Tra le soluzioni più avanzate c’è una alternativa non chirurgica esteticamente più naturale della classica parrucca, si tratta di un presidio medico personalizzato realizzata con una pelle di sintesi di circa 700 micron di spessore, modellata sul cranio del paziente e sulla quale vengono innestati da 150 a 400 capelli naturali per 2 cm.

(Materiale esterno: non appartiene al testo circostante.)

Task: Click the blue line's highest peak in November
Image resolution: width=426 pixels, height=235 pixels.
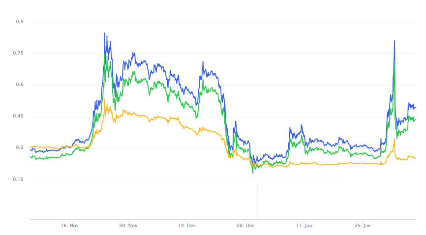Action: (104, 33)
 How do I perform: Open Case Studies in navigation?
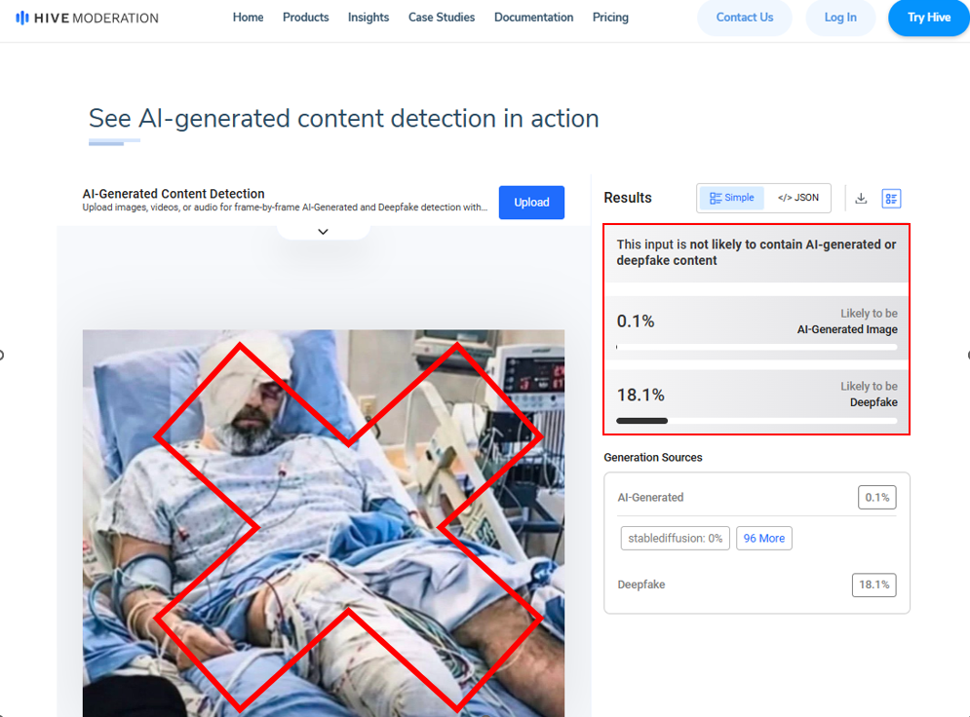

“Si chiama ‘epitesi del capillizio’ e permette un risultato molto confortevole ed esteticamente naturale: ondulazione, lunghezza, colore, calibro e verso del capello infatti sono uguali a quelli naturali del paziente. Il dispositivo viene adeso alla cute con appositi prodotti dermocompatibili e viene comunemente utilizzato per alopecia parziale o areata causata da terapie oncologiche o meno. La gestione dell’epitesi è molto semplice: viene rimossa ogni 3-4 settimane da personale specializzato e sottoposta a procedure di igienizzazione. L’intera operazione dura circa un’ora. Per il resto, il soggetto può fare sport, sudare, nuotare, fare lo shampoo ed andare dal parrucchiere in maniera del tutto naturale. I materiali utilizzati, resine e colle, sono materiali di qualità chirurgica e certificati, quindi caratterizzati da elevatissima tollerabilità, traspirabilità ed aspetto uguale a quello della cute normale”, conclude la dottoressa Sparavigna.

“Per quanto riguarda l’alopecia androgenetica che si vede spesso nelle pazienti in trattamento con inibitori delle Aromatasi (usate per il cancro al seno ormonosensibile) è importante iniziare subito una tutela locale (Minoxidil 2%) e con integratori mirati (Nacetil Cisteina,Melatonina, Selenio in piccole dosi), soprattutto individuando preventivamente i soggetti a rischio: donne con seborrea, pregressa storia di acne/dermatite seborroica, capelli fini e sottili, anche familiarità per cuoi capelluto poco folto” aggiunge la dottoressa Romano.

La dermatoscopia locale permette di monitorare la salute dei follicoli pilo-sebacei. L’uso del minoxidil topico al 2% sembra dare buoni risultati soprattutto in caso di alopecia causata da taxani e antracicline, ma non protegge da quella causata da doxorubicina. L’uso della parrucca da parte del paziente oncologico resta una valida soluzione anche in caso di alterazioni della pigmentazione. Se si interviene tardi, l’involuzione del follicolo è irreversibile e non si può fare più nulla.